A newly identified material behaves as both a conductor and an insulator at the same time, a discovery that challenges our current understanding of how materials behave and suggests the existence of a new type of insulating state.
Writing in the July 2 edition of the journal Science, Dr. Suchitra Sebastian from the Cavendish Laboratory at the University of Cambridge and her colleagues report that the discovery of dual metal-insulator behavior in a single material appears to contradict a long-established dichotomy between metals and insulators.
The material, samarium hexaboride (SmB6), behaves like an insulator in some measurements, but simultaneously acts like a conductor in others, the researchers explained in a statement. In insulators, electrons tend to be held in one place, while in conductors, they flow freely.

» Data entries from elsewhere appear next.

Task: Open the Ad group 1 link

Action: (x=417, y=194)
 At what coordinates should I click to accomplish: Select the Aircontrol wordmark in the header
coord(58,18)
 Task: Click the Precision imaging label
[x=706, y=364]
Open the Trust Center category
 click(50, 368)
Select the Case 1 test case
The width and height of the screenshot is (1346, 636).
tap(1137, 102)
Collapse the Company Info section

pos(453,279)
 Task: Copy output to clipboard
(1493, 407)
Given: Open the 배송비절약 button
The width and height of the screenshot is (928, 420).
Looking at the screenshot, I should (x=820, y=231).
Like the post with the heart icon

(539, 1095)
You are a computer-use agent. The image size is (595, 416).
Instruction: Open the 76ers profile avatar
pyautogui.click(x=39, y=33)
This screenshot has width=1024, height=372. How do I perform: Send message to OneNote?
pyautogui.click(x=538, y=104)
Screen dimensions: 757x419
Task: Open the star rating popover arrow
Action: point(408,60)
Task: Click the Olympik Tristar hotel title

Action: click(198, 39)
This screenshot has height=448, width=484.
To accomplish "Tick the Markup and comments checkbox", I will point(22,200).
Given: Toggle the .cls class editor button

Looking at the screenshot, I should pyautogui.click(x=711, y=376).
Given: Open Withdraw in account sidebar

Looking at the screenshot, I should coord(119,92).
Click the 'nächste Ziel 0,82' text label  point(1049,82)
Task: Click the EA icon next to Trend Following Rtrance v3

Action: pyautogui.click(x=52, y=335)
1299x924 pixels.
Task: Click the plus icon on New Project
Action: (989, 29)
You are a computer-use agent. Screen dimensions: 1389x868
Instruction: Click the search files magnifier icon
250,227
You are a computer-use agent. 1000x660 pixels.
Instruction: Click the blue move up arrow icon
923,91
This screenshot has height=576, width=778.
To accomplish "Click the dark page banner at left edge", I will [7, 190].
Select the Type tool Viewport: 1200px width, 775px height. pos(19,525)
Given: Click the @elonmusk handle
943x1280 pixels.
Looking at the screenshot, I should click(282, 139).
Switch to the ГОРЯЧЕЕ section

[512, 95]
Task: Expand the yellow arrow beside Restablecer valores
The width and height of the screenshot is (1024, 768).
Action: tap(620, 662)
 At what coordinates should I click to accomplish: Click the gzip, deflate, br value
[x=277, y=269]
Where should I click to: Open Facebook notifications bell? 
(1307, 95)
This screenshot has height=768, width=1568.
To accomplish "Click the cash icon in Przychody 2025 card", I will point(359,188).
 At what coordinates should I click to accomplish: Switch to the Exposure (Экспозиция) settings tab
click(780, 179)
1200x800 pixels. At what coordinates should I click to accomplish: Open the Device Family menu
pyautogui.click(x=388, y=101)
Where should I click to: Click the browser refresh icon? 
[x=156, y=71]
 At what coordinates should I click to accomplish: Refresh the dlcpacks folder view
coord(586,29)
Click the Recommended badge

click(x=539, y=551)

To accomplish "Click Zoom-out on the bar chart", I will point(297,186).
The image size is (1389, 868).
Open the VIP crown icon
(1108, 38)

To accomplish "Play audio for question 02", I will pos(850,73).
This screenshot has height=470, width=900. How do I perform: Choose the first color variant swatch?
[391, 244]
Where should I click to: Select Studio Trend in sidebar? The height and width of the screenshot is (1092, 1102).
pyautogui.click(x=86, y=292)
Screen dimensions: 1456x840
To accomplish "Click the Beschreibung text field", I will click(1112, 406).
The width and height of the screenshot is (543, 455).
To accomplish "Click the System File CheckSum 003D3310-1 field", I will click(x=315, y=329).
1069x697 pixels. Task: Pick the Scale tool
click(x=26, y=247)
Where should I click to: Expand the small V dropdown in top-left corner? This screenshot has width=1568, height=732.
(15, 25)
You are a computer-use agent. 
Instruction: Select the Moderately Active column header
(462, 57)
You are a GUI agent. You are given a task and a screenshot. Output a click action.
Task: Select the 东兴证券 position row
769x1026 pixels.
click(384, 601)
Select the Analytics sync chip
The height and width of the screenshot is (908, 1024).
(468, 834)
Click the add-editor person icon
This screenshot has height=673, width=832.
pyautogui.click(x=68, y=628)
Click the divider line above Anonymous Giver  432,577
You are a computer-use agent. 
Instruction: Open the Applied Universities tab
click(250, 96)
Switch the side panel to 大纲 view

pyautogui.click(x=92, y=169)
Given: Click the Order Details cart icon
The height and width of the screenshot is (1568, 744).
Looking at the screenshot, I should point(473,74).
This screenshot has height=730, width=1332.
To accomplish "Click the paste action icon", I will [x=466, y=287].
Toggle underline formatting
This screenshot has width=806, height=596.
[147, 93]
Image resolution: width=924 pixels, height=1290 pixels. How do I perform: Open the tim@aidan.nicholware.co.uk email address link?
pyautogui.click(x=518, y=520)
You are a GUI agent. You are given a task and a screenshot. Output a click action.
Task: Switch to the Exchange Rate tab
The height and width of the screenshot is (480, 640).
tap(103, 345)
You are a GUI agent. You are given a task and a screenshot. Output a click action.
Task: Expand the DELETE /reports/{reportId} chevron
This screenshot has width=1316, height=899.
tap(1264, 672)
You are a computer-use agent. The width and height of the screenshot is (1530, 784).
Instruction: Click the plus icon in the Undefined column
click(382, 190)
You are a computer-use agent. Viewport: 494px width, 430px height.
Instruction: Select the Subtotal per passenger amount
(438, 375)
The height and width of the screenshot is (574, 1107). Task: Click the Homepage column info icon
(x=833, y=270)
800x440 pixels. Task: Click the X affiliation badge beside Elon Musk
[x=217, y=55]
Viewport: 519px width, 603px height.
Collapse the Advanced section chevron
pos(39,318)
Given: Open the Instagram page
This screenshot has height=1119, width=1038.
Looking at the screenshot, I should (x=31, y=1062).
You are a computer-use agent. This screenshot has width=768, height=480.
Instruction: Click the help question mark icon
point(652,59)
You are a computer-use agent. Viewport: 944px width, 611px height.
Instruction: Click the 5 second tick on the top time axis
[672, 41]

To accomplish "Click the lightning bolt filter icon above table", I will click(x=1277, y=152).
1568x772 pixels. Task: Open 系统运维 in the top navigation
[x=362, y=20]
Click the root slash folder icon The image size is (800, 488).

Insulators block the flow of electricity, while conductors permit the transfer of charge across an object’s surface. In their new study, however, Dr. Sebastian’s team report that this new material, samarium hexaboride, appears to display both properties at the same time, though they note that at the lowest temperatures, it disobeys the rules governing conventional metals.
While other recently-discovered materials also behave both like a conductor and an insulator, the difference is that those substances have surfaces which behave differently from their cores, while in the case of samarium hexaboride, the interior of the material itself can be both an insulator and a conductor simultaneously, the authors noted.
Behavior could be example of a brand new quantum phase
The Cambridge-led team currently does not know just what’s causing this mysterious behavior, but one possibility is that there could be a third phase in which a material is neither a conductor nor an insulator. The discovery challenges the scientific community’s overall understanding of the distinction between metals and insulators.
To learn more about SmB6, the researchers followed the path taken by electrons as they moved throughout the material. In order to find the geometrical surface traced by the electrons’ orbits, a construction known as a Fermi surface, they used a technique centered around measurements of quantum oscillations in order to measure various characteristics of a material when a magnetic field is present. This allowed them to get an accurate “fingerprint” of the material.
In order for these quantum oscillations to be observed, the materials must be as close to pure as possible to limit the defects that electrons could collide with. For that reason, several of the tests involving SmB6 were conducted at the National High Magnetic Field Laboratory in Tallahassee, Florida, and the researchers found that the interplay of two different types of electrons (localized ‘f’ electrons and larger-orbit ‘d’ electrons) resulted in insulating behavior.
Thus, while the electrical properties of SmB6 demonstrated insulating behavior, Dr. Sebastian said that the Fermi surface her team observed “was that of a good metal.” Furthermore, when it approached temperatures of nearly 0 degrees Kelvin (-273 Celsius), it behaved in a way that was not characteristic of conventional metals, as the amplitude of its quantum oscillations continued to grow dramatically as the temperature lowered instead of leveling off.
The study authors came up with several possible reasons for this unusual behavior. It could be a new phase that is neither conductor nor insulator, they explained. Alternatively, it could be a back-and-forth fluctuation between the two states, or because the material has a small gap between its insulating and conducting behaviors, its electrons could be able to jump that gap.
“The crossover region between two different phases – magnetic and non-magnetic, for example – is where the really interesting physics happens,” Dr. Sebastian said. “Because this material is close to the crossover region between insulator and conductor, we found it displays some really strange properties – we’re exploring the possibility that it’s a new quantum phase.”
Update: Dr. Sebastian discusses her research with redOrbit
Following the initial publication of this article, redOrbit had the opportunity to discuss the research via email with Dr. Sebastian, who explained that, “in our current understanding, metals and insulators are dichotomous. They are by very definition the opposite of each other.”
“Electrons travel large distances in metals, conducting electrical current,” she added. “Electrons are not mobile in insulators, posing a large resistance to the flow of electrical current… So to find a material which simultaneously behaves like a metal in some properties, and like an insulator in some other properties, appears to overturn our current understanding of insulators.”
What are the potential benefits of having a material that can behave like both a conductor and an insulator? “It is too early to tell,” she said to redOrbit, “but there are potential benefits in terms of future electronic applications based on quantum materials” (such as SmB6).